BEGIN

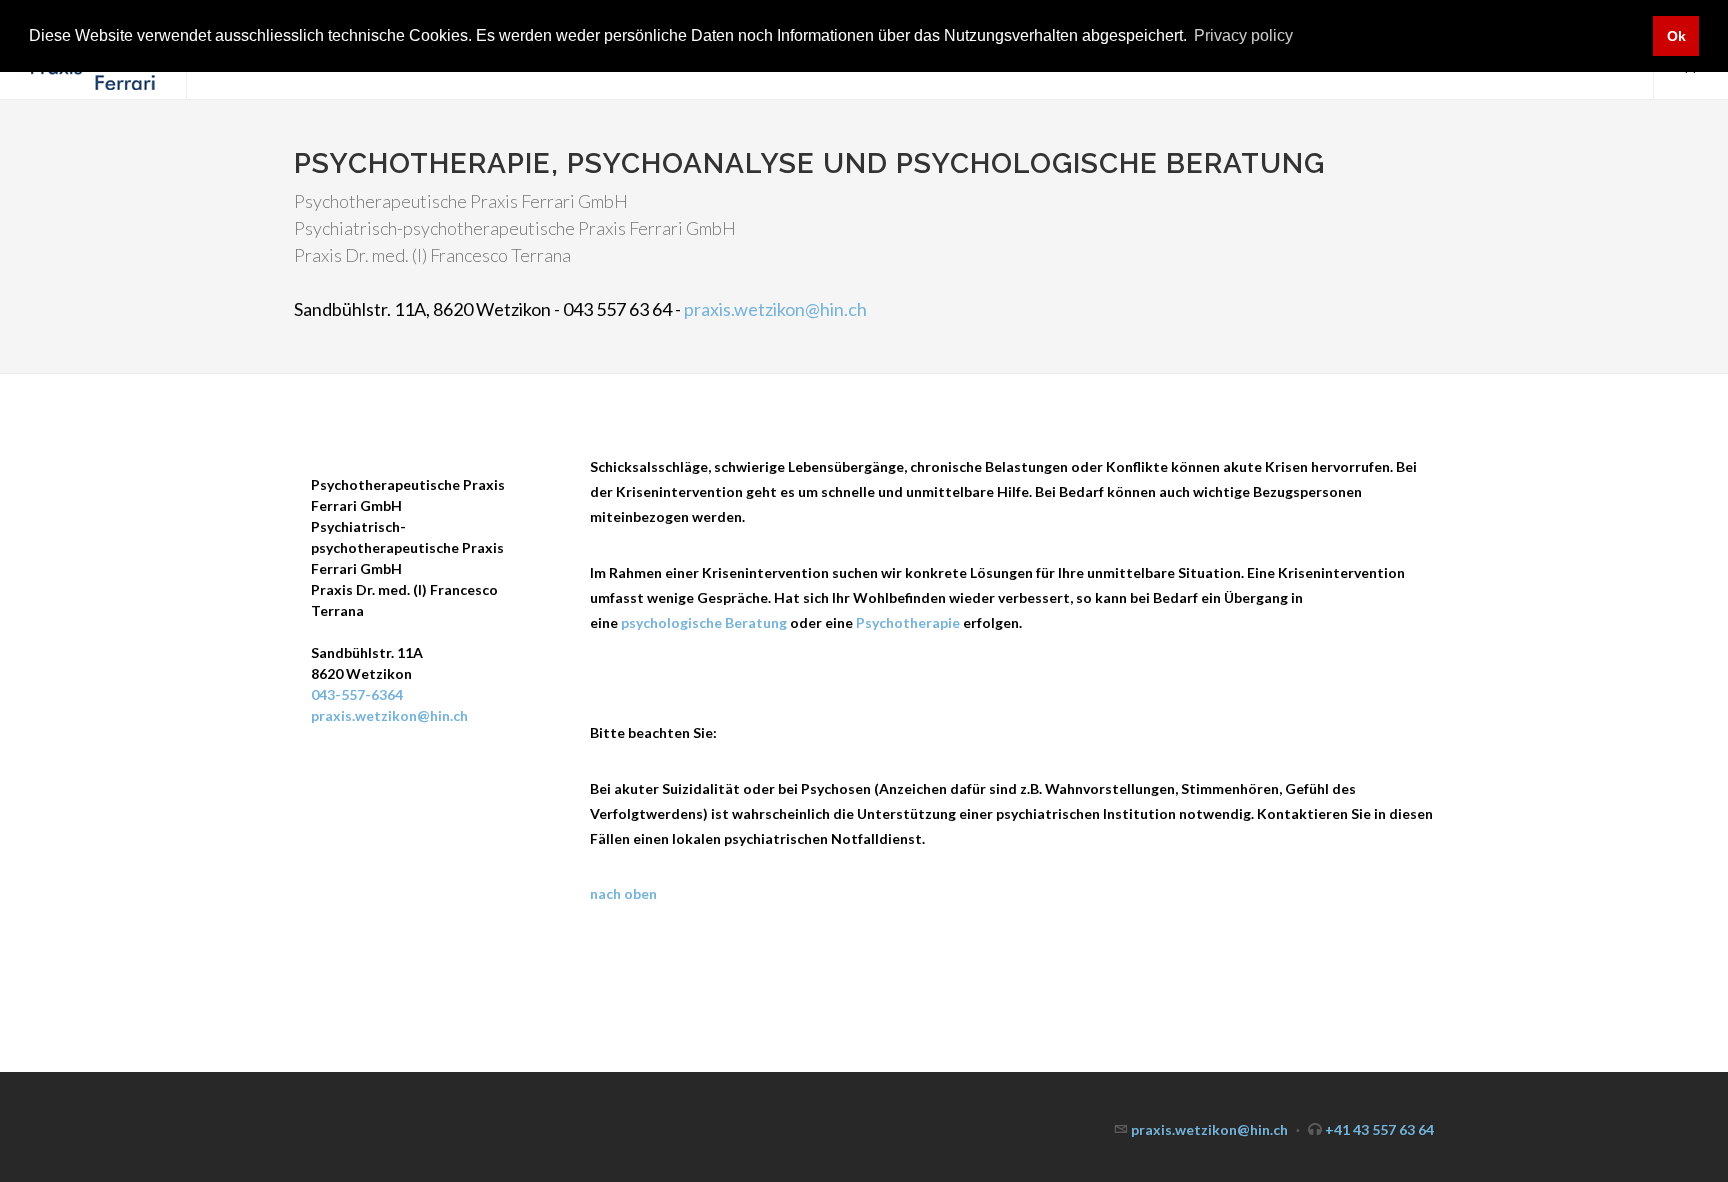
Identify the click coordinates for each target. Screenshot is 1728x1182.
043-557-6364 (357, 694)
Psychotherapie (908, 622)
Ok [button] (1676, 36)
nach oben (623, 893)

END

Task goal:
Repeat the line that contains "043-557-6364 (357, 694)", then every line after it until the records end, with nothing added.

Problem solution:
043-557-6364 (357, 694)
Psychotherapie (908, 622)
Ok [button] (1676, 36)
nach oben (623, 893)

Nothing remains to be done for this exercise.